Saved data entries:
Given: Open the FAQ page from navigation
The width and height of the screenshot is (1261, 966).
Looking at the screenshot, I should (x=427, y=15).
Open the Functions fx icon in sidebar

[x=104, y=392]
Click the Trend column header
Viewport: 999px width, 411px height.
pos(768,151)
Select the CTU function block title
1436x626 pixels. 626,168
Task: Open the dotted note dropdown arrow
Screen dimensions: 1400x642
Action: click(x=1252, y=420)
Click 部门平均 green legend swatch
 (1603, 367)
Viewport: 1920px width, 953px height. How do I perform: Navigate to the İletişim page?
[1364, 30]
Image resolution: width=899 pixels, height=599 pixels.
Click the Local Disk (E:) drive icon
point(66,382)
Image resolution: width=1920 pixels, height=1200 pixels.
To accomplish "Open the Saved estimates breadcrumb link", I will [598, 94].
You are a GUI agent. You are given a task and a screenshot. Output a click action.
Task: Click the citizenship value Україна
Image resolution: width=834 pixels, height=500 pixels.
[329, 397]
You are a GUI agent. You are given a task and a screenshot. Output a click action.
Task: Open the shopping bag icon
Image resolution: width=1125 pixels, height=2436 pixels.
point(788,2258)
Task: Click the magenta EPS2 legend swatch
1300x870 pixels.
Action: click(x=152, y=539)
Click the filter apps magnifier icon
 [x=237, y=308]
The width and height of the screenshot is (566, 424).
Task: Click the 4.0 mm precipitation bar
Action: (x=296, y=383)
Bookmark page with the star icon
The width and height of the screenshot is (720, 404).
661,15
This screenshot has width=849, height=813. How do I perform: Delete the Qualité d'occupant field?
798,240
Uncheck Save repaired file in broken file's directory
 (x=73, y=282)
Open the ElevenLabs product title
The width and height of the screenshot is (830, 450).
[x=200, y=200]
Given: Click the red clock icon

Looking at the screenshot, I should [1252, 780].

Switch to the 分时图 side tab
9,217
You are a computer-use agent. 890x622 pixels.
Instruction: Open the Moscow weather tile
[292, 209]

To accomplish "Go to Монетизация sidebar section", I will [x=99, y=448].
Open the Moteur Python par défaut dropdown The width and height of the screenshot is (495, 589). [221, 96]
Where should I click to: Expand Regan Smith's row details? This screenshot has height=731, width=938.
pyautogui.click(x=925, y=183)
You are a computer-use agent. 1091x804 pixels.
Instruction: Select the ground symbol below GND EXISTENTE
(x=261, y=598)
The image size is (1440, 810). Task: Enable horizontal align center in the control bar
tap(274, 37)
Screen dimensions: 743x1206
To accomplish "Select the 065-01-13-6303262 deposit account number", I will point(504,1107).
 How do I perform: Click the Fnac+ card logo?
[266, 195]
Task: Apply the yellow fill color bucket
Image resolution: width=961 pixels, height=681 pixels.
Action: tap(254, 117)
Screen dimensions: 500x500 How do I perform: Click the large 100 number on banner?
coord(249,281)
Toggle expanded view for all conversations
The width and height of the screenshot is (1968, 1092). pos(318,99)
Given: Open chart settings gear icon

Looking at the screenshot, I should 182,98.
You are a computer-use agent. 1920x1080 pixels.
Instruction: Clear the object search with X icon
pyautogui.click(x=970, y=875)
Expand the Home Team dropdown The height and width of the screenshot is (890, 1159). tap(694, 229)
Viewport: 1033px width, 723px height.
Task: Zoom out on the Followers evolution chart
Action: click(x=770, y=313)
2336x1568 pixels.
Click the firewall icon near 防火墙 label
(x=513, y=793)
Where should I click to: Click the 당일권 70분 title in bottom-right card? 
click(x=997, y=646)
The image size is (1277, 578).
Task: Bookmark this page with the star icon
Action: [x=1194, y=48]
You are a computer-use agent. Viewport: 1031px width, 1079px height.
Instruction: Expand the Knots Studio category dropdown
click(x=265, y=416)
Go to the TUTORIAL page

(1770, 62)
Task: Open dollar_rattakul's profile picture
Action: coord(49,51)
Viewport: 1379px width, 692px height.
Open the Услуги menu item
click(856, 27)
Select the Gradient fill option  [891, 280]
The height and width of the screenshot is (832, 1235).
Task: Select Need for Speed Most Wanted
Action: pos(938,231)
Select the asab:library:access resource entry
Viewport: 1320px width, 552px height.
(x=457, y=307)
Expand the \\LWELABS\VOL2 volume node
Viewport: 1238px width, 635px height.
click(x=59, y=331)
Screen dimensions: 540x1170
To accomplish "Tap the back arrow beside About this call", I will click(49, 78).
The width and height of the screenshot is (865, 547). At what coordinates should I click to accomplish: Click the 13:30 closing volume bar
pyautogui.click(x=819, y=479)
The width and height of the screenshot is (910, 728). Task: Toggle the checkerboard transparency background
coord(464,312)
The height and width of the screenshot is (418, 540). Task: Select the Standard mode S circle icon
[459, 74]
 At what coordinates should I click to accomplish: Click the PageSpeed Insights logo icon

Directions for this task:
Reproduce each of these items line for line, with no changes.

Solution to this task:
Given: Open the FAQ page from navigation
The width and height of the screenshot is (1261, 966).
Looking at the screenshot, I should (x=427, y=15).
Open the Functions fx icon in sidebar

[x=104, y=392]
Click the Trend column header
Viewport: 999px width, 411px height.
pos(768,151)
Select the CTU function block title
1436x626 pixels. 626,168
Task: Open the dotted note dropdown arrow
Screen dimensions: 1400x642
Action: click(x=1252, y=420)
Click 部门平均 green legend swatch
 (1603, 367)
Viewport: 1920px width, 953px height. How do I perform: Navigate to the İletişim page?
[1364, 30]
Image resolution: width=899 pixels, height=599 pixels.
Click the Local Disk (E:) drive icon
point(66,382)
Image resolution: width=1920 pixels, height=1200 pixels.
To accomplish "Open the Saved estimates breadcrumb link", I will [598, 94].
You are a GUI agent. You are given a task and a screenshot. Output a click action.
Task: Click the citizenship value Україна
Image resolution: width=834 pixels, height=500 pixels.
[329, 397]
You are a GUI agent. You are given a task and a screenshot. Output a click action.
Task: Open the shopping bag icon
Image resolution: width=1125 pixels, height=2436 pixels.
point(788,2258)
Task: Click the magenta EPS2 legend swatch
1300x870 pixels.
Action: click(x=152, y=539)
Click the filter apps magnifier icon
 [x=237, y=308]
The width and height of the screenshot is (566, 424).
Task: Click the 4.0 mm precipitation bar
Action: (x=296, y=383)
Bookmark page with the star icon
The width and height of the screenshot is (720, 404).
661,15
This screenshot has width=849, height=813. How do I perform: Delete the Qualité d'occupant field?
798,240
Uncheck Save repaired file in broken file's directory
 (x=73, y=282)
Open the ElevenLabs product title
The width and height of the screenshot is (830, 450).
[x=200, y=200]
Given: Click the red clock icon

Looking at the screenshot, I should [1252, 780].

Switch to the 分时图 side tab
9,217
You are a computer-use agent. 890x622 pixels.
Instruction: Open the Moscow weather tile
[292, 209]

To accomplish "Go to Монетизация sidebar section", I will [x=99, y=448].
Open the Moteur Python par défaut dropdown The width and height of the screenshot is (495, 589). [221, 96]
Where should I click to: Expand Regan Smith's row details? This screenshot has height=731, width=938.
pyautogui.click(x=925, y=183)
You are a computer-use agent. 1091x804 pixels.
Instruction: Select the ground symbol below GND EXISTENTE
(x=261, y=598)
The image size is (1440, 810). Task: Enable horizontal align center in the control bar
tap(274, 37)
Screen dimensions: 743x1206
To accomplish "Select the 065-01-13-6303262 deposit account number", I will point(504,1107).
 How do I perform: Click the Fnac+ card logo?
[266, 195]
Task: Apply the yellow fill color bucket
Image resolution: width=961 pixels, height=681 pixels.
Action: tap(254, 117)
Screen dimensions: 500x500 How do I perform: Click the large 100 number on banner?
coord(249,281)
Toggle expanded view for all conversations
The width and height of the screenshot is (1968, 1092). pos(318,99)
Given: Open chart settings gear icon

Looking at the screenshot, I should 182,98.
You are a computer-use agent. 1920x1080 pixels.
Instruction: Clear the object search with X icon
pyautogui.click(x=970, y=875)
Expand the Home Team dropdown The height and width of the screenshot is (890, 1159). tap(694, 229)
Viewport: 1033px width, 723px height.
Task: Zoom out on the Followers evolution chart
Action: click(x=770, y=313)
2336x1568 pixels.
Click the firewall icon near 防火墙 label
(x=513, y=793)
Where should I click to: Click the 당일권 70분 title in bottom-right card? 
click(x=997, y=646)
The image size is (1277, 578).
Task: Bookmark this page with the star icon
Action: [x=1194, y=48]
You are a computer-use agent. Viewport: 1031px width, 1079px height.
Instruction: Expand the Knots Studio category dropdown
click(x=265, y=416)
Go to the TUTORIAL page

(1770, 62)
Task: Open dollar_rattakul's profile picture
Action: coord(49,51)
Viewport: 1379px width, 692px height.
Open the Услуги menu item
click(856, 27)
Select the Gradient fill option  [891, 280]
The height and width of the screenshot is (832, 1235).
Task: Select Need for Speed Most Wanted
Action: pos(938,231)
Select the asab:library:access resource entry
Viewport: 1320px width, 552px height.
(x=457, y=307)
Expand the \\LWELABS\VOL2 volume node
Viewport: 1238px width, 635px height.
click(x=59, y=331)
Screen dimensions: 540x1170
To accomplish "Tap the back arrow beside About this call", I will click(49, 78).
The width and height of the screenshot is (865, 547). At what coordinates should I click to accomplish: Click the 13:30 closing volume bar
pyautogui.click(x=819, y=479)
The width and height of the screenshot is (910, 728). Task: Toggle the checkerboard transparency background
coord(464,312)
The height and width of the screenshot is (418, 540). Task: Select the Standard mode S circle icon
[459, 74]
 At what coordinates should I click to accomplish: Click the PageSpeed Insights logo icon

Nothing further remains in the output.